### Task goal
Type out the whole listing again exactly, pictures omitted.

━━━━

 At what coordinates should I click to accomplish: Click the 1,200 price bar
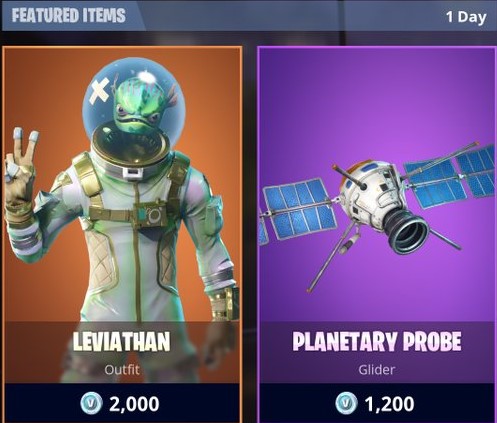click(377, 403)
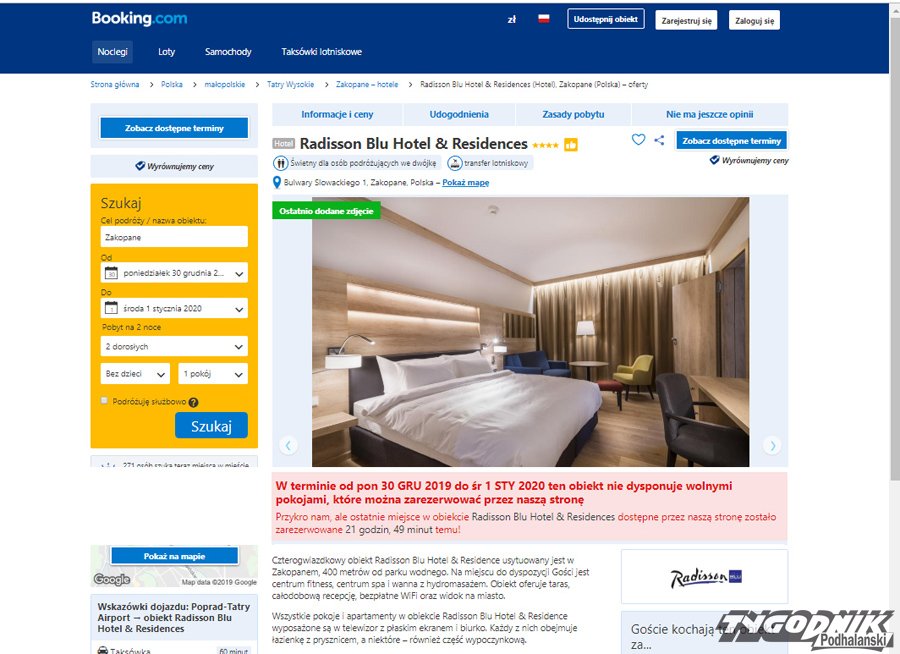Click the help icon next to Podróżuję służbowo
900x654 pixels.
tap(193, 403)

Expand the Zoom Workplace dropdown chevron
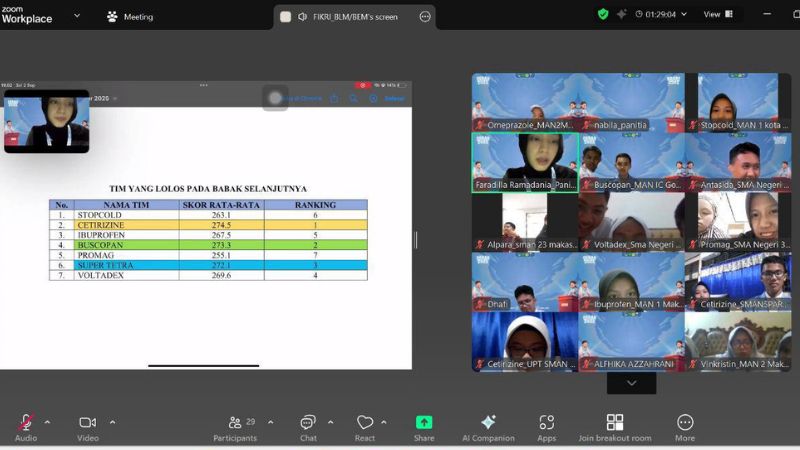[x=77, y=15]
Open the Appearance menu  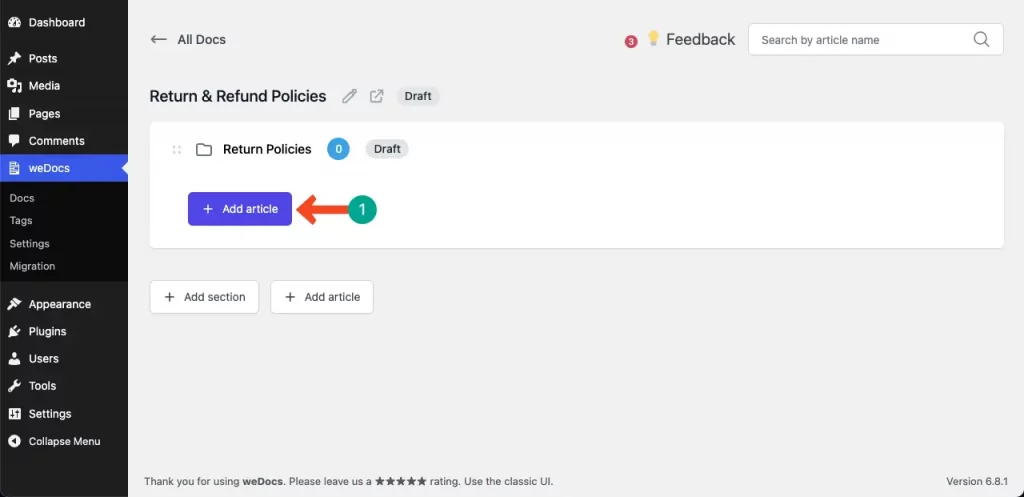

━━━━

### Problem solution
 At what coordinates should I click to accomplish: Click the 1,200 price bar
click(377, 403)
Click the help icon next to Podróżuję służbowo
900x654 pixels.
tap(193, 403)

Expand the Zoom Workplace dropdown chevron
[x=77, y=15]
Open the Appearance menu  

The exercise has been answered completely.